PROBLEM STATEMENT:
Give every entry below again, exactly as written, and skip the images.

GIVEN DATA:
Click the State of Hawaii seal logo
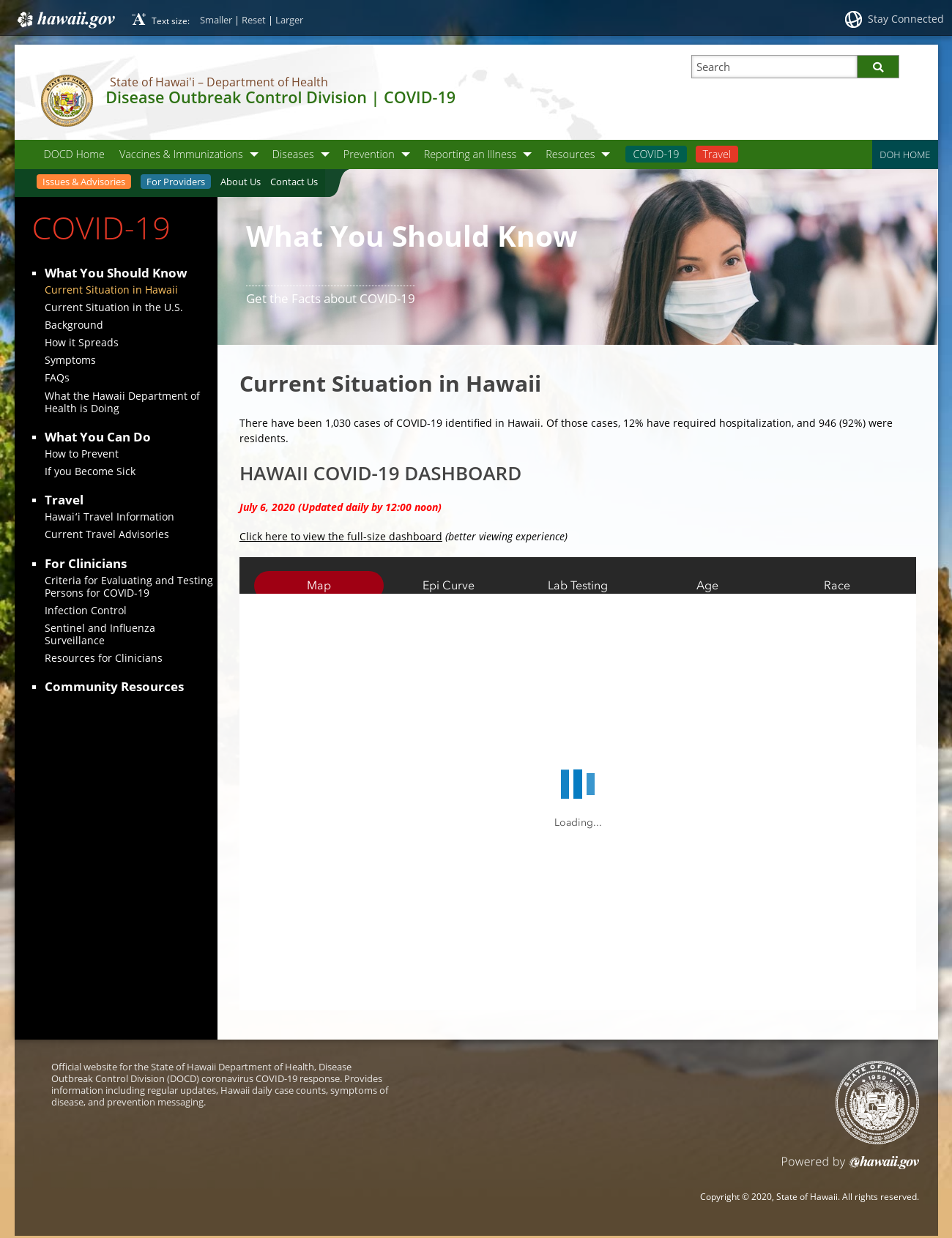The width and height of the screenshot is (952, 1238). pyautogui.click(x=67, y=100)
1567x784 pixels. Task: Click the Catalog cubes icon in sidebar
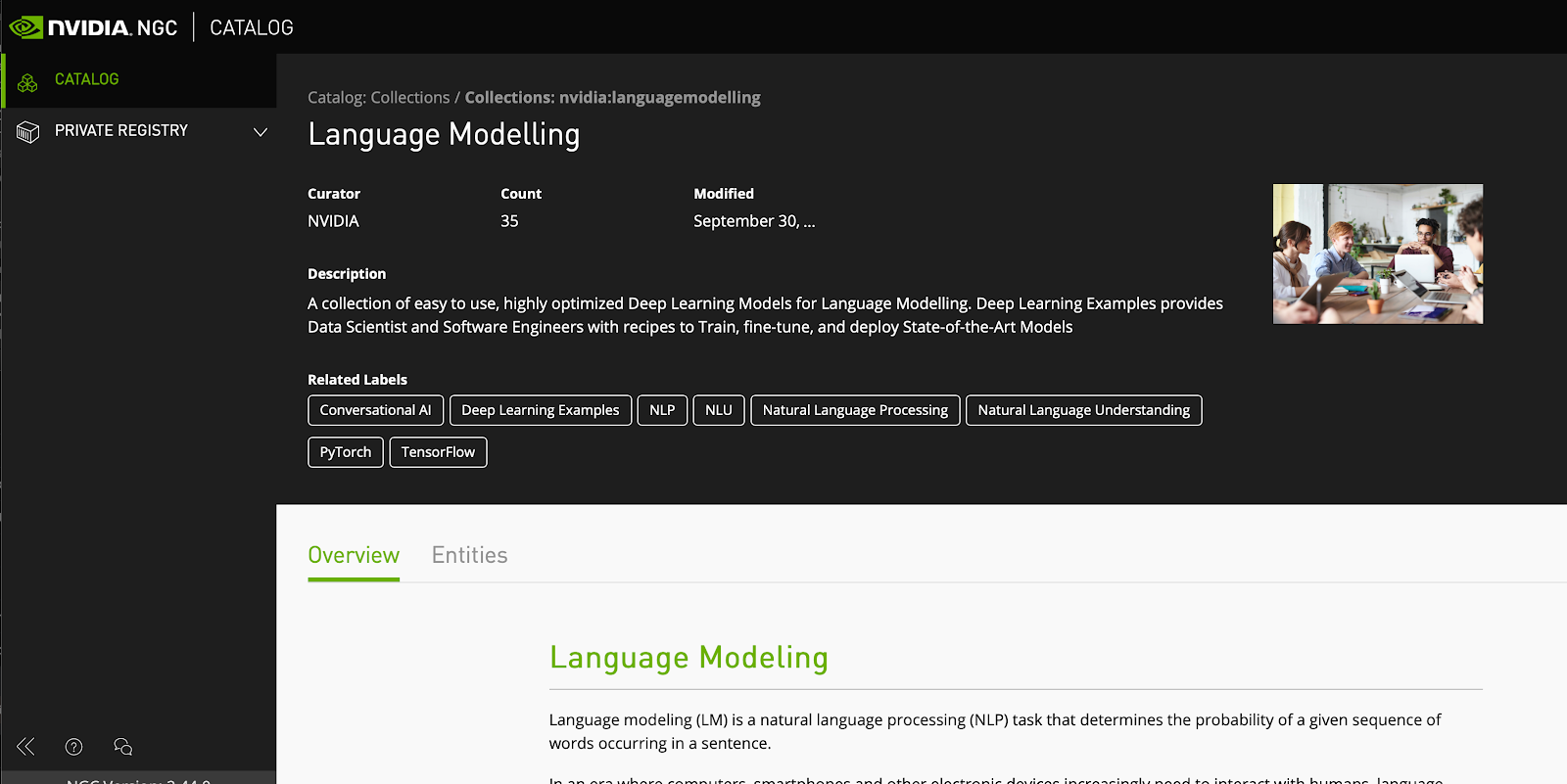pyautogui.click(x=27, y=82)
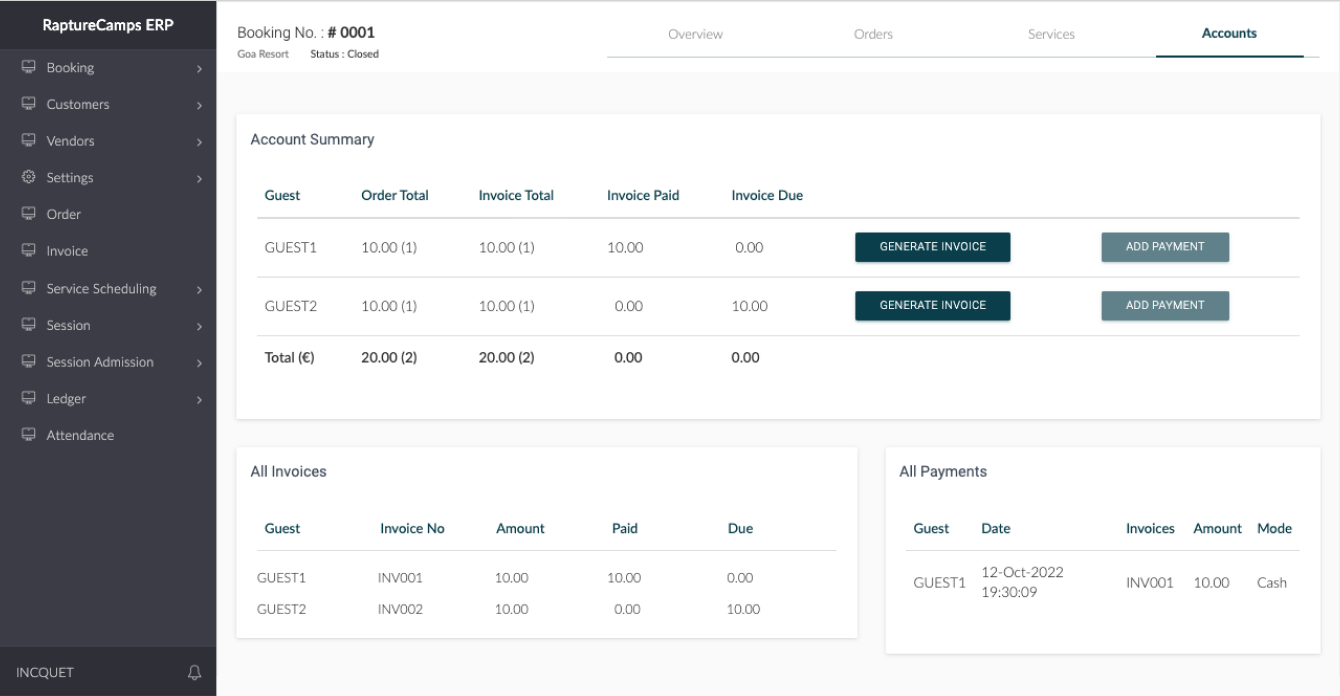This screenshot has height=696, width=1340.
Task: Click the icon beside Invoice in sidebar
Action: (28, 251)
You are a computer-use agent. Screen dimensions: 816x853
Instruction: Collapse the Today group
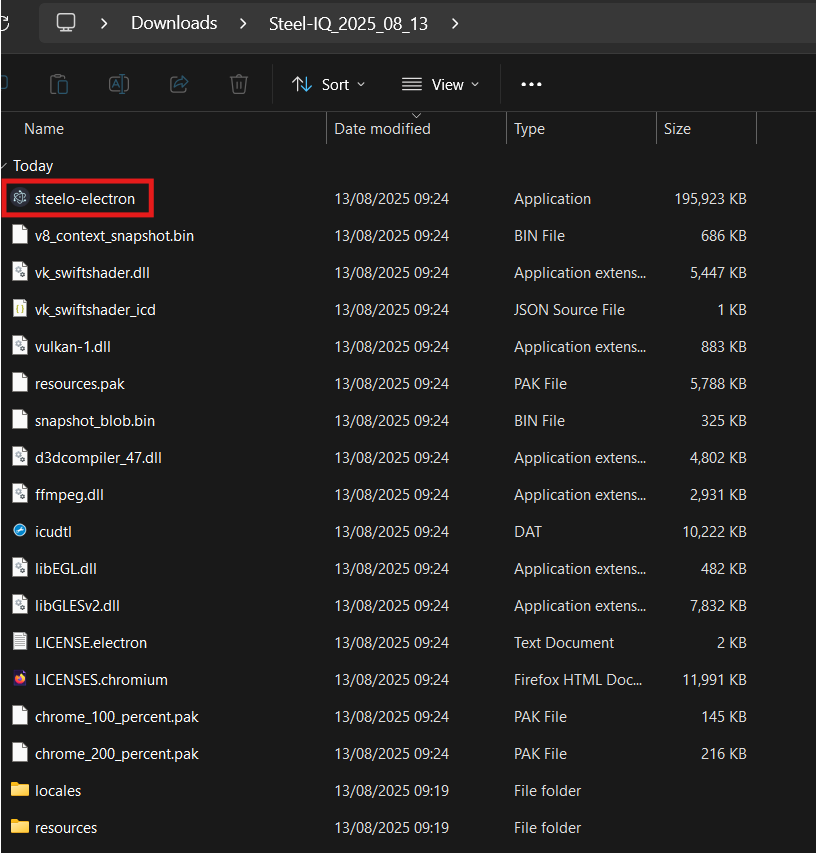[5, 166]
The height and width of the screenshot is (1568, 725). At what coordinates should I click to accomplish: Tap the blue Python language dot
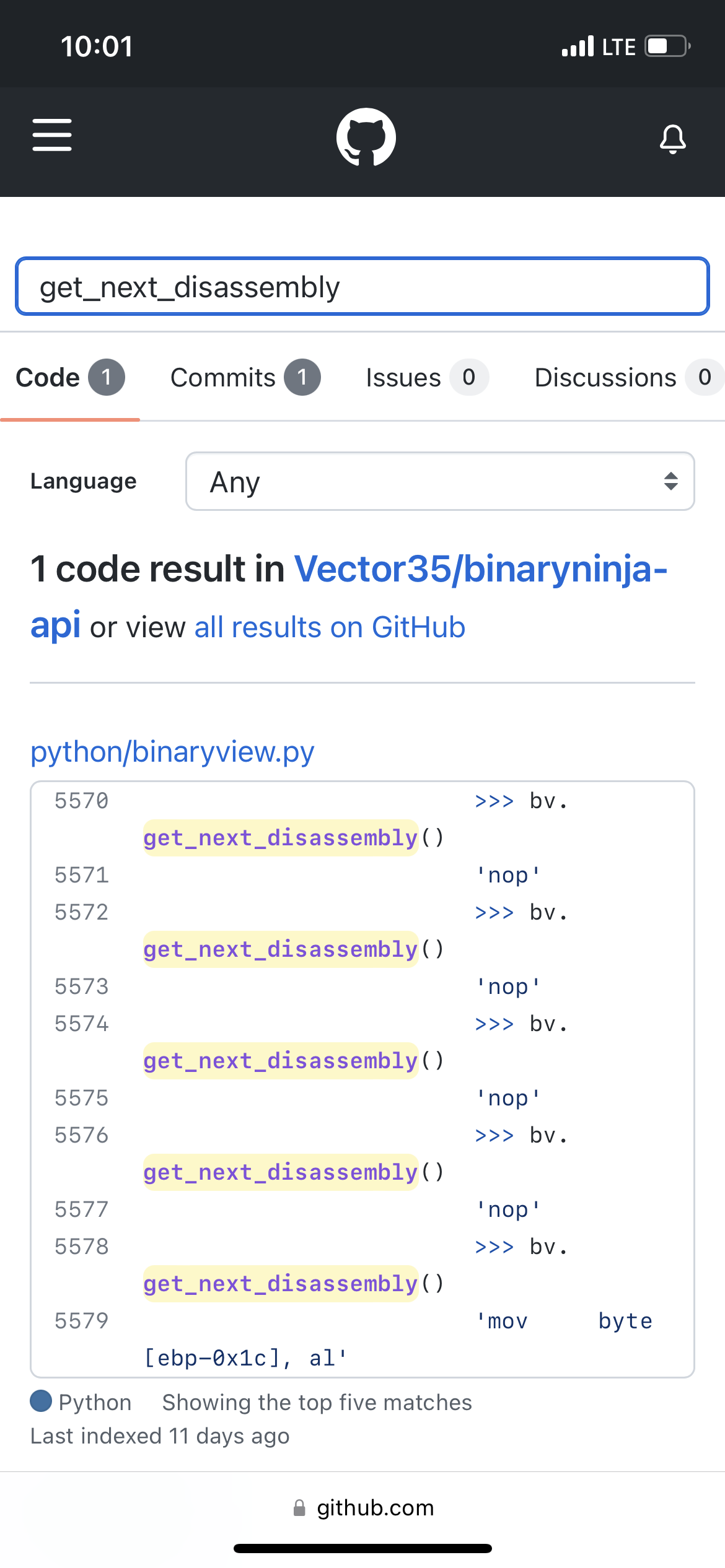[x=41, y=1401]
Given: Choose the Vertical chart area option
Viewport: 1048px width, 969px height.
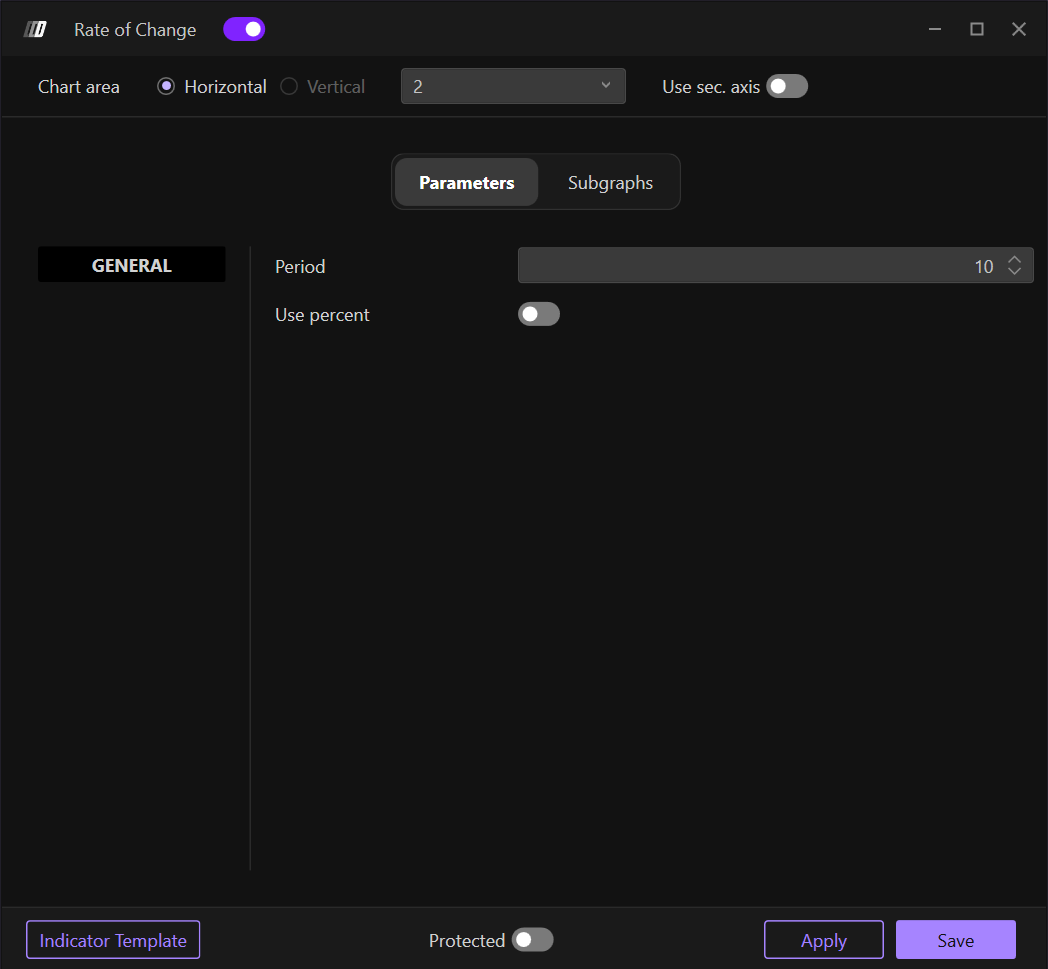Looking at the screenshot, I should [x=289, y=87].
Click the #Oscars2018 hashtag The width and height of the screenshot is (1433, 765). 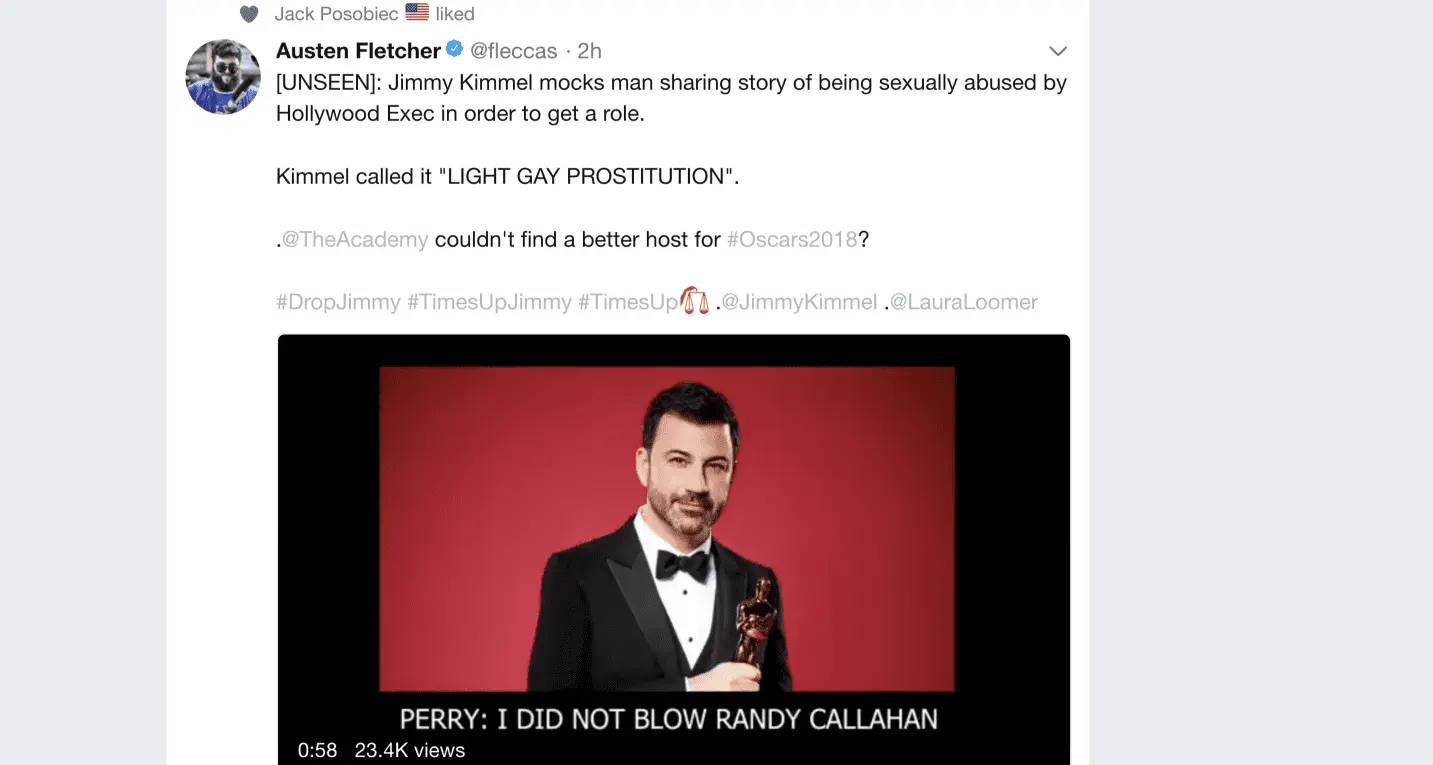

ANSWER TO THIS EXERCISE:
Click the State of Hawaii seal logo
The width and height of the screenshot is (952, 1238). pyautogui.click(x=67, y=100)
1567x784 pixels. Task: Click the Catalog cubes icon in sidebar
pyautogui.click(x=27, y=82)
This screenshot has height=696, width=1340.
Task: Click the icon beside Invoice in sidebar
Action: (28, 251)
You are a computer-use agent. Screen dimensions: 816x853
Instruction: Collapse the Today group
[5, 166]
The height and width of the screenshot is (1568, 725). At what coordinates should I click to accomplish: Tap the blue Python language dot
[x=41, y=1401]
Given: Choose the Vertical chart area option
Viewport: 1048px width, 969px height.
Looking at the screenshot, I should [x=289, y=87].
Click the #Oscars2018 hashtag The width and height of the screenshot is (1433, 765). 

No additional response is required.